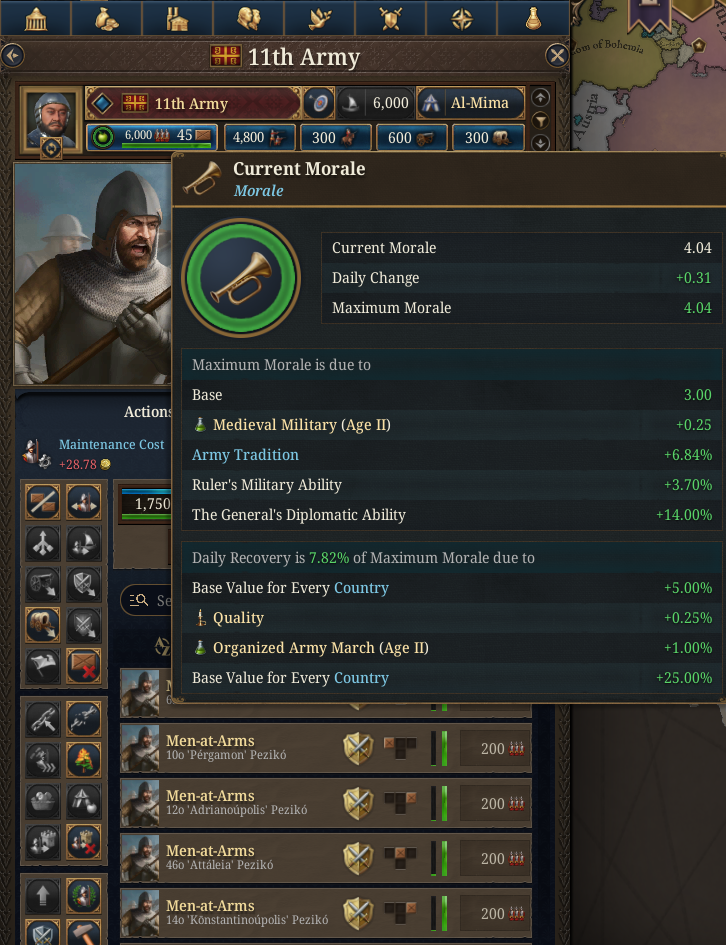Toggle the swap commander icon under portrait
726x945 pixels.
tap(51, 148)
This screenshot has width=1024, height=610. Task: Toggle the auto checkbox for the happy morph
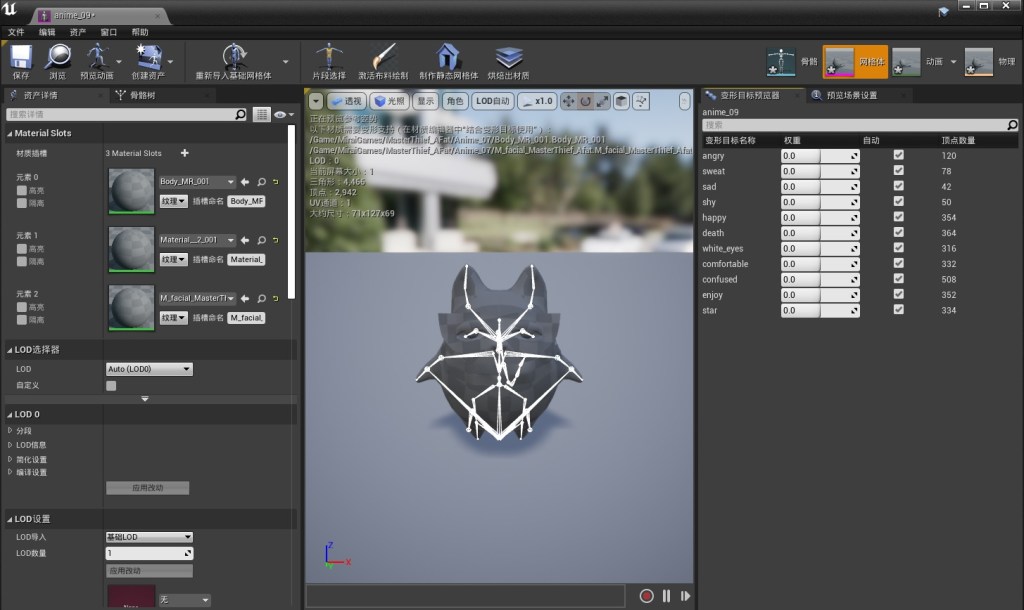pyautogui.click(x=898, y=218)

※ ※ ※

Please write out the lines from the one that holds "This screenshot has" through the end of the material, both ends included, exactly and with no pictures.

This screenshot has width=1024, height=610. Task: Toggle the auto checkbox for the happy morph
pyautogui.click(x=898, y=218)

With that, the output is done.